Bob Dylan fez duas passagens memoráveis por Porto Alegre. O primeiro show, realizado em 1991, no Gigantinho, ficou marcado por versões quase irreconhecíveis de seus grandes hits. O segundo, pela chance de ver Dylan a poucos metros de distância, no palco do Opinião. O Segundo Caderno convidou dois fãs do bardo americano para relembrarem esses dois momentos que entraram para a história da Capital.
14/8/91 - Irreconhecível no Gigantinho
"Porto Alegre estava eletrizada. Bob Dylan, o grande bardo dos anos 60, o porta-voz das inquietações de toda uma geração estaria aqui, em carne e osso, no palco do Gigantinho, tocando os seus sucessos.
Mostrando que um artista é sempre dono de sua obra, em 14 de agosto de 1991, uma quarta-feira, Dylan fez um show que reverteu todas estas expectativas.
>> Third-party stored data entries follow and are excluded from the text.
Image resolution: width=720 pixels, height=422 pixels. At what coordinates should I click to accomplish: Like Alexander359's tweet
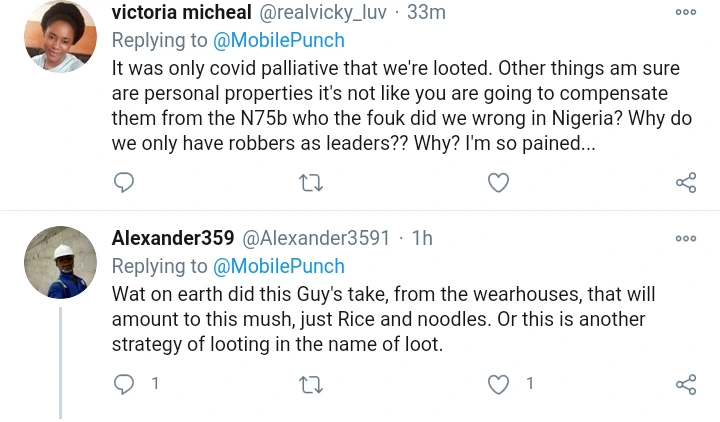coord(498,384)
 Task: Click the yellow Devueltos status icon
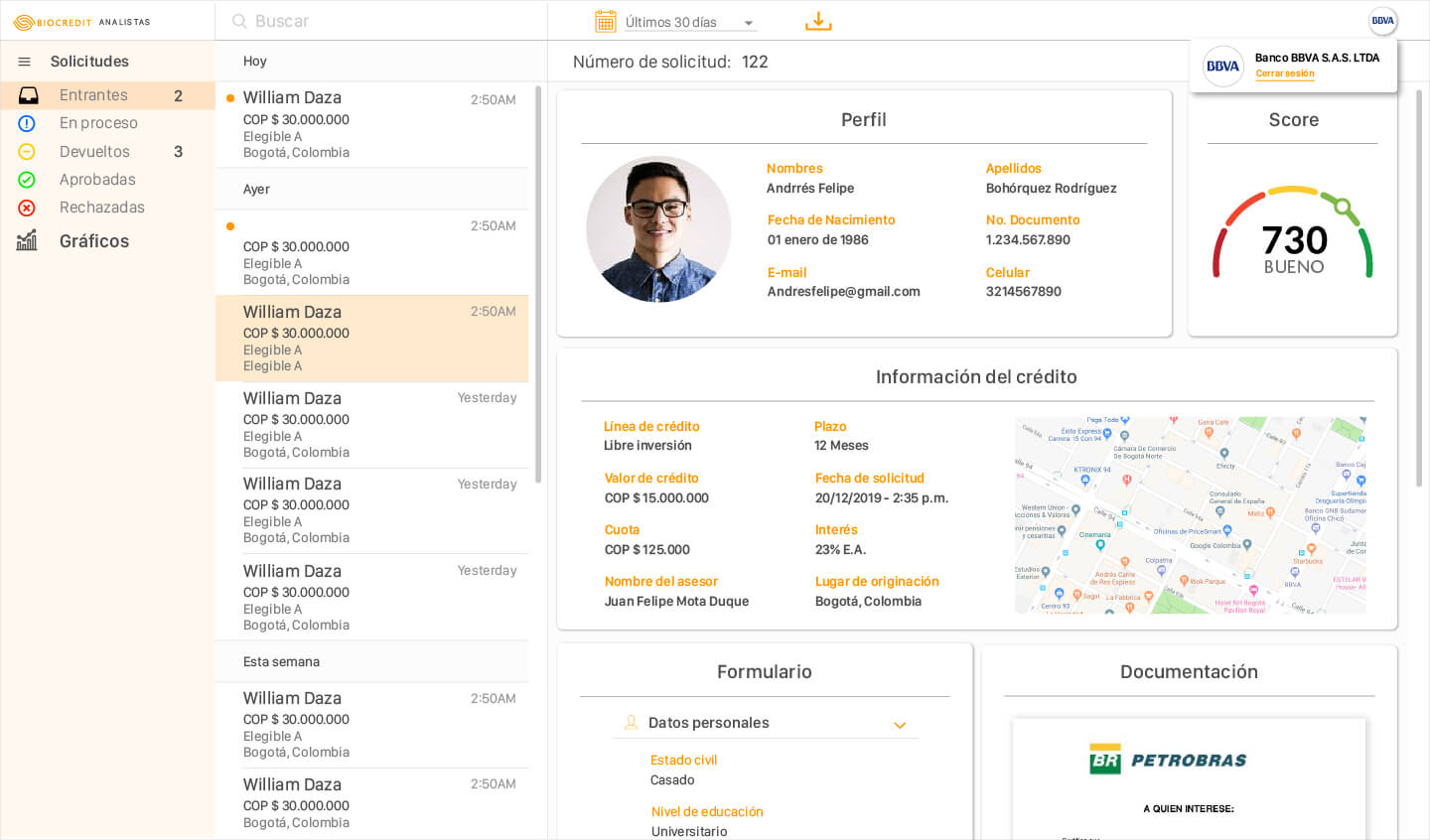pyautogui.click(x=27, y=152)
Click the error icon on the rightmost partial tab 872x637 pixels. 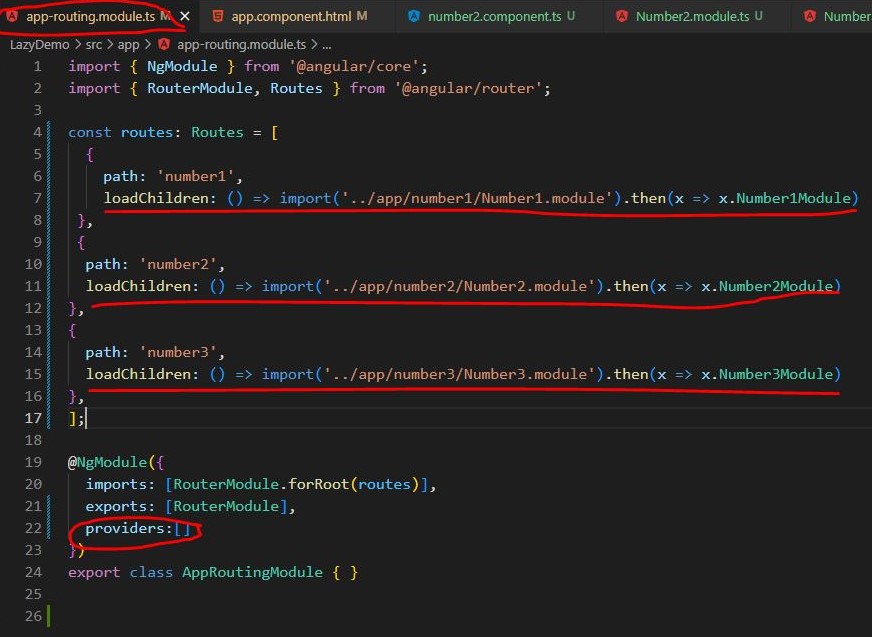[x=812, y=16]
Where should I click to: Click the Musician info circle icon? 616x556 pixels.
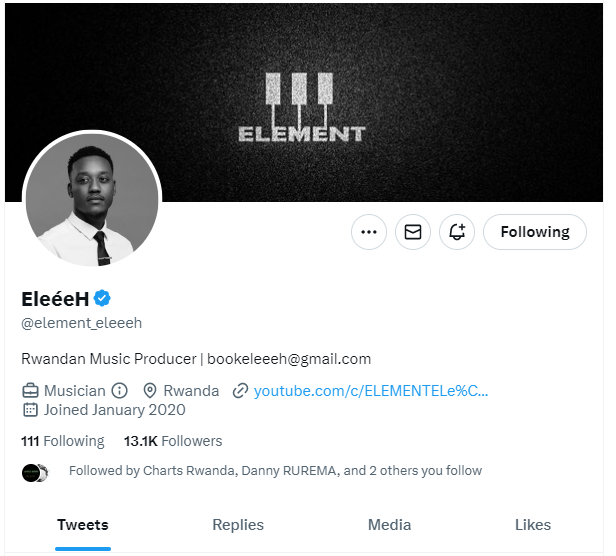(120, 390)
Mudou os arranjos de canções conhecidas, como as icônicas Blowin' in the Wind e Lay Lady Lay, tocou uma música daquele que é considerado seu pior disco (Wiggle Wiggle, de Under The Red Sky, de 1990) e revisitou sua fase cristã com Gotta Serve Somebody. O público que estava no ginásio - aproximadamente 7 mil pessoas - ficou estupefato. Como Dylan teve a coragem de transformar hinos já consagrados em canções desconhecidas e que todos tinham dificuldades de reconhecer? A frustração foi grande. Um verdadeiro banho de água fria no público, mal-acostumado com músicos que se contentam em recriar, nota por nota, as versões originais de seus discos. Dylan não é assim. É um artista em constante movimento. Mas ficou a má impressão. Que só seria desfeita sete anos depois no triunfal show do Bar Opinião. Mas esta é uma outra história."
Paulo Moreira, jornalista e radialista
7/4/98 De perto, no Opinião
"Bob Dylan em Porto Alegre, 1998, no Bar Opinião tinha tudo para ser histórico. E foi. Algumas razões históricas margeiam esse show que pode ser, literalmente, considerado, ao menos para nós, sulistas orgulhosos, como antológico. Primeiro, era um show de Bob Dylan em sua segunda vinda a Porto Alegre, o que por si só já bastaria. Segundo, no ano anterior Dylan quase havia morrido de pericardite, uma doença ameaçadora para qualquer um quanto mais para um cidadão em idade já não tão tenra. Terceiro, Dylan estava tocando em um espaço pequeno, em vez das habituais arenas e estádios. O Opinião apinhado de gente foi a resposta para essa second coming. O profeta estava entre nós novamente e dessa vez, além de antigas canções clássicas, do mise en scène habitual de misturar um set elétrico, mais rock, empunhando uma afiada Fender Strato com números acústicos, Dylan cantou para todos os felizardos que conseguiram entrar no Opinião naquela noite de 7 de abril de 1998 canções do seus disco mais recente na época, Time Out of Mind. Canções belíssimas musicalmente e com versos envoltos em um amargor e um ceticismo de quem viu a morte de perto e voltou com a plena consciência da finitude humana. Esperemos que o universo seja bondoso novamente conosco e com Dylan, passados 14 anos, e que ele nos brinde com mais um show inesquecível neste 24 de abril."
Jimi Joe, músico e jornalista, coordenador de programação e
conteúdo da Unisinos FM
"A expectativa era grande. Depois de uma apresentação frustrante no Gigantinho em 1991, quando chocou toda a platéia ao mudar radicalmente os arranjos de suas canções - a ponto de deixá-las irreconhecíveis -, Bob Dylan estava devendo um show memorável ao público de Porto Alegre.
E fez. No dia 7 de abril de 1998, uma terça-feira, em um Opinião lotado, Dylan apresentou, com sua banda, um repertório que tinha as músicas do disco "Time Out of Mind", lançado no ano anterior e considerado um dos melhores de sua extensa carreira. Também mostrou clássicos como "Highway 61 Revisited" e "Tangled up in Blue", além de resgatar pérolas obscuras de sua obra como "Silvio" e "This Wheel's on Fire". Tive o prazer de ver o show ao lado do maior dylanólogo que conheço, o jornalista Eduardo Bueno, o Peninha. Foi muito divertido.
Ficamos o tempo inteiro advinhando que música vinha a seguir e passando o set list para um colega de uma sucursal, que estava mais perdido que cusco em tiroteio. Ah, quatro dias depois, ainda tive o prazer de ver um terceiro show de Dylan, abrindo a turnê "Bridges to Babylon" dos Rolling Stones, no Sambódromo, no Rio. Lá, Dylan fez um show diferente e cantou outro clássico: "It's All Over Now, Baby Blue".